How long does it take to change a light bulb?

Exorbitant bills from marine tradies? We’ve all had them and wondered how a simple job could cost so much. But how often do owners understand what is involved in work they commission? I’ve been on both sides, and I would love a dollar for every time an owner insisted ‘it’s only a five minute job’. I often thought, if it is so easy, why don’t they just do it themselves. Take this rigging job for instance…

The call came in at lunchtime. One of the charter companies had taken a standby booking and the boat was going out next morning. Even though bareboats are not allowed to move after dark, all their navigation lights must work, so a job we already had scheduled was now urgent. After re-shuffling our afternoon, the boss and I set off about 1630 to replace the bulb in a steaming light. Naturally, as we were short of time, the boat was not near our workshop, but on an outer berth in another marina.

This boat had an in-mast furling mainsail, with a solid vang instead of a topping lift. There were no spare halyards, so prior to climbing the mast, we had to drop the headsail to access the halyard presently at the top of the forestay. Before unrolling the sail, we noticed the halyard had been cut to minimum length to avoid clutter in the cockpit. The halyard tail was cable-tied to the mast near its jammer, so we lowered the sail from there. It was obvious this halyard was too short to reach a halyard winch, so off I went to fetch our spare halyard – the one we kept for whenever a customer’s halyard was unusable – from the truck.

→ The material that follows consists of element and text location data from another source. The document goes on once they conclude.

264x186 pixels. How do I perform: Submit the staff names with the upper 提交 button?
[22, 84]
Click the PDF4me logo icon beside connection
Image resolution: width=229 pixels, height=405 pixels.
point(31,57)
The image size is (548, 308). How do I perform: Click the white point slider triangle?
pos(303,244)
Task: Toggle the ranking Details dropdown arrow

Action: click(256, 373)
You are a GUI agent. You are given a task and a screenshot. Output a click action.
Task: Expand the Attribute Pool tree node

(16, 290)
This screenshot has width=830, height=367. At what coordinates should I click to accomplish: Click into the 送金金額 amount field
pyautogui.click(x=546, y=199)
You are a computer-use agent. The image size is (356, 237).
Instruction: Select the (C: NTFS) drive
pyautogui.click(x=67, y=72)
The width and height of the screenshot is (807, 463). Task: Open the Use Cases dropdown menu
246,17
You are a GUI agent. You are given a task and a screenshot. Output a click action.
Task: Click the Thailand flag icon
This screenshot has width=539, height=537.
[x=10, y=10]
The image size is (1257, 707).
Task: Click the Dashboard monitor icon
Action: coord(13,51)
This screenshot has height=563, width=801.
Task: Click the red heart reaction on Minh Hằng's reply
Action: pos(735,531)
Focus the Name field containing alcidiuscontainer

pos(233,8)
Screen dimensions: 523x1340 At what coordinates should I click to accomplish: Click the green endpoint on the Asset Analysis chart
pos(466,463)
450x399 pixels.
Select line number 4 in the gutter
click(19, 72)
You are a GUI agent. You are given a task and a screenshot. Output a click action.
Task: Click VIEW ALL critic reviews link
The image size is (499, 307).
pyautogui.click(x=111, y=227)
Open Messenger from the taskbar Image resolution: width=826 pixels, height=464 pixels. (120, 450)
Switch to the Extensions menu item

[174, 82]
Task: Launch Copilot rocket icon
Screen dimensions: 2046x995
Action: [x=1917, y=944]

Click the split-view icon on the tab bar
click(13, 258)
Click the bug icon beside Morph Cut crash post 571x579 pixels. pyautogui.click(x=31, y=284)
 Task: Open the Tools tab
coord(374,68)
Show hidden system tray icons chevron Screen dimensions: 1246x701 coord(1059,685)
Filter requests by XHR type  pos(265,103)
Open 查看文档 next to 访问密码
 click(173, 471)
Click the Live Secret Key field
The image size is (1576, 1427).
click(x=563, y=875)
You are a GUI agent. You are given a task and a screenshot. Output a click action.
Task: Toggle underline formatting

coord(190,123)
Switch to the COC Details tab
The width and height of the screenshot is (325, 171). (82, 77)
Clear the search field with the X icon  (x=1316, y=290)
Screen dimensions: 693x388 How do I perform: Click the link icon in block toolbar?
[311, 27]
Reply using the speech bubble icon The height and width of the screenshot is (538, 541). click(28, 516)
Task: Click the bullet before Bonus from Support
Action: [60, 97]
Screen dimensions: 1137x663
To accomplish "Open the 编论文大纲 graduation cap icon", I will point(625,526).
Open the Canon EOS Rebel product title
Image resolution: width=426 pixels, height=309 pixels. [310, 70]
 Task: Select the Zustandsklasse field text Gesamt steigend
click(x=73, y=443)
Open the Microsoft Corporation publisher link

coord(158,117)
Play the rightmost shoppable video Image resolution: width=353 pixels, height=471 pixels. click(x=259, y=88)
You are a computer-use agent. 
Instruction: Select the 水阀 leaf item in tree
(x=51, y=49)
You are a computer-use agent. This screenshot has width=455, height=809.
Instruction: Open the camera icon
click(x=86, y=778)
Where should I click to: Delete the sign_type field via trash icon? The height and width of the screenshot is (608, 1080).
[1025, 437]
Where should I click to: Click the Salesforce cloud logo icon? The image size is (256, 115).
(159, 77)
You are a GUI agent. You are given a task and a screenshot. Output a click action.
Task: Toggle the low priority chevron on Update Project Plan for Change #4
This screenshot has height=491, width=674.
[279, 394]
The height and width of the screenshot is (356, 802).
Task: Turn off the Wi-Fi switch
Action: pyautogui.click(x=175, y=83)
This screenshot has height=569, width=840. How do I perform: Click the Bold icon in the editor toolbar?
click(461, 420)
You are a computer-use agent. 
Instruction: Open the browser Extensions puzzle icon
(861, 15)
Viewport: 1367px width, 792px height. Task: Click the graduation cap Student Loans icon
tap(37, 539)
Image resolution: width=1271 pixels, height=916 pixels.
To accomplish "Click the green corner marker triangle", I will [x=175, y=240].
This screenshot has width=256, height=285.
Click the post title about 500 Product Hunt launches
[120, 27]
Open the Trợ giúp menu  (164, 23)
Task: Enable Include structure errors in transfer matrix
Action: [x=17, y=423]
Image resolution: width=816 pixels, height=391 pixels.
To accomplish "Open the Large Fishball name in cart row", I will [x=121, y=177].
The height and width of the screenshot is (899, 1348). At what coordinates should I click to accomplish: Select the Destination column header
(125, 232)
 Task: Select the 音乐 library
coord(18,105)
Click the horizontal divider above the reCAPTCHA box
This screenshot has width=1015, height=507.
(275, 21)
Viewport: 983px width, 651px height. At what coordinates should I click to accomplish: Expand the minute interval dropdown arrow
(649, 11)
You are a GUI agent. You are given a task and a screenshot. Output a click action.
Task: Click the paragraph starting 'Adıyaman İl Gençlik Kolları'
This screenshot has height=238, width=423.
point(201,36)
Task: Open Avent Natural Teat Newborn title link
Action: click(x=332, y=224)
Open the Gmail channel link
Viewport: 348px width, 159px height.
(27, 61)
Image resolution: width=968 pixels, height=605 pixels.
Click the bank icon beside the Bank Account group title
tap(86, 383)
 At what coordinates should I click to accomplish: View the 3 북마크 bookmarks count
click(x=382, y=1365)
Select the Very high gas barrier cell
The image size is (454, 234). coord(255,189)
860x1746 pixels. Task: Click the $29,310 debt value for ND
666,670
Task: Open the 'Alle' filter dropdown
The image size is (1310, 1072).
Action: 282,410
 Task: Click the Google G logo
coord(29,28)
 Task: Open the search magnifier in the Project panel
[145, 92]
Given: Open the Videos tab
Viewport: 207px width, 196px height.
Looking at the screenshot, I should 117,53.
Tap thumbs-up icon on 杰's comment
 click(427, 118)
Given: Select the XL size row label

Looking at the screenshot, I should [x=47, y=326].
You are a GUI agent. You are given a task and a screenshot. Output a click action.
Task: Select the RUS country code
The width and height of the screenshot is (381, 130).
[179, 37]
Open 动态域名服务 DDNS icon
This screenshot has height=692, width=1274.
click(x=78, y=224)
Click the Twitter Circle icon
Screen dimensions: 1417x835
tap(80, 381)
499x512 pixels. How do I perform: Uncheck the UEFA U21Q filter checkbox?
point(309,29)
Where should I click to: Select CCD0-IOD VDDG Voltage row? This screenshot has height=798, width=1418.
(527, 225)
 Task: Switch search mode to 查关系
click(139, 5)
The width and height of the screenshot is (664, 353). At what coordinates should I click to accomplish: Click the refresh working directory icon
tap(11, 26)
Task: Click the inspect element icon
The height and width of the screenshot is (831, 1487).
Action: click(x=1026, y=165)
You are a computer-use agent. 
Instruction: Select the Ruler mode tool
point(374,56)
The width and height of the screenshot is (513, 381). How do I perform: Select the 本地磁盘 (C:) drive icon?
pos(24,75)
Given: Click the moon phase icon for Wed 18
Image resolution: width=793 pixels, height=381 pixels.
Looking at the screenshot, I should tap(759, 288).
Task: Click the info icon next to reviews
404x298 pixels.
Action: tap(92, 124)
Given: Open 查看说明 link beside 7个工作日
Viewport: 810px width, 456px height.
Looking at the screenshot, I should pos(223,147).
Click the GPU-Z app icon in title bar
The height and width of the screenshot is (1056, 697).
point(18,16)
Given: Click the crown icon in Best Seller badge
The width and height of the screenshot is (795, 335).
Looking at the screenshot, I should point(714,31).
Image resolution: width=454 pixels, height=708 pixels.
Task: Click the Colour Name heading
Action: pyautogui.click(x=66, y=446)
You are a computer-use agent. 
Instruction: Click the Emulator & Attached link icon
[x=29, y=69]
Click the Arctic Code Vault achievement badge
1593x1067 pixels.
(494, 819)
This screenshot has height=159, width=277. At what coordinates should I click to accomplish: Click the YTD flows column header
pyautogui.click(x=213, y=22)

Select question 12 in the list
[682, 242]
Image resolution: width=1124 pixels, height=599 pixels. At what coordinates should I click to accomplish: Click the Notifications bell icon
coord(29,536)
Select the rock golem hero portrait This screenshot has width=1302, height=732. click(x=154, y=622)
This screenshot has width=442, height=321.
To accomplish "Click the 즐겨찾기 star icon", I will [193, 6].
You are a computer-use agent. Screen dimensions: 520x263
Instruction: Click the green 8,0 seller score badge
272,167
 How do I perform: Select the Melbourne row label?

We moused out the boat’s halyard, pulled ours in, jumped in the bosun’s chair and climbed up to the light. It was hanging loose, having almost been flogged off the mast by the jib. It should have had a light guard, but the owner had previously declined the extra expense. After re-fastening the light to the mast, I took off the cover, removed the old bulb, and found a broken wire. After baring the end of the remaining wire, guess what? Too short by about 4mm. Took the light off the mast to access the wiring, but the little bit of length you can usually fudge had already been used – probably when the previous light was replaced after being flogged by the jib.

Fish around in the tool bucket for a piece of wire and a joiner; crimp on the new wire and thread it into the light; refasten the light base to the mast; attach the business end of the wire; fit the bulb; re-fit the light cover. Get the boss to flick the switch. Light shines brightly, because by now it is dark.

Back on deck, reverse the initial process: mouse our halyard out, replace theirs, attach the headsail and hoist it. Furl it up and we are done. Completing the job card can wait until tomorrow. What will the owner think when he gets an account for 2 x 2 hours just to replace a globe?